== Segment start ==
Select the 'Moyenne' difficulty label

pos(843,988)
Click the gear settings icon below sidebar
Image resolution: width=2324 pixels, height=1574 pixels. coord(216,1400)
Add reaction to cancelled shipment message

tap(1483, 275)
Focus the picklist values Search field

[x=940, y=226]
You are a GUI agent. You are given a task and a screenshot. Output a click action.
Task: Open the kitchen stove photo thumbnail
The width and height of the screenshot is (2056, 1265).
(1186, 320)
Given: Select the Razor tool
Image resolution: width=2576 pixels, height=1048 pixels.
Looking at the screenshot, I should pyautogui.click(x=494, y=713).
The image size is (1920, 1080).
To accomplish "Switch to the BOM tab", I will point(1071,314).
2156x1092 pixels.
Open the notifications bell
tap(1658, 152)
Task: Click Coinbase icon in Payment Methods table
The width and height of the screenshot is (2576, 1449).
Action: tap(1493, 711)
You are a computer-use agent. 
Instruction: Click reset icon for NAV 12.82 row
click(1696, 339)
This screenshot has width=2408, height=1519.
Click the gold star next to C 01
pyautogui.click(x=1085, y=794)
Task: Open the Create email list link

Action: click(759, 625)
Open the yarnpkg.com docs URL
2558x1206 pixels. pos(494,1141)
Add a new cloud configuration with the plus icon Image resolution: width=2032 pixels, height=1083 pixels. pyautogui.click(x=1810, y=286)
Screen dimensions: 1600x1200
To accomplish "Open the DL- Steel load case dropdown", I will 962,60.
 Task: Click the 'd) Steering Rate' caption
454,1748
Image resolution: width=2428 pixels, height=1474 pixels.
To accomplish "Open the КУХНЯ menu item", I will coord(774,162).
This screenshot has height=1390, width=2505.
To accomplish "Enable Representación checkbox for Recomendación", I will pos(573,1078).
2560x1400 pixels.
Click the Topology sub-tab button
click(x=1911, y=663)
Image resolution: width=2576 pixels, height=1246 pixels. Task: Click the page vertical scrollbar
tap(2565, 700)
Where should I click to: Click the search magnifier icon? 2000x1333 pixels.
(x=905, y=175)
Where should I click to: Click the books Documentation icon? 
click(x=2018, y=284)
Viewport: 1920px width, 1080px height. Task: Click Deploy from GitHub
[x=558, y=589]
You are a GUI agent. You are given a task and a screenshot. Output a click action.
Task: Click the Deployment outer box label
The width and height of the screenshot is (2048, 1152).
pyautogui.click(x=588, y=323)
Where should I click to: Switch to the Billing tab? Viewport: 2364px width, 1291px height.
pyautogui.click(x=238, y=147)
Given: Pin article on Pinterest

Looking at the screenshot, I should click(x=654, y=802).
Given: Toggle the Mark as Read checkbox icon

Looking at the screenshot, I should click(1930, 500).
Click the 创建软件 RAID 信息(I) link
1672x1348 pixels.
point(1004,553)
== Segment end ==
**PROBLEM DETAILS**
Check each line of the entries above, and show every one holding the word "This".

**ANSWER BOX**
This screenshot has width=2408, height=1519.
This screenshot has height=1390, width=2505.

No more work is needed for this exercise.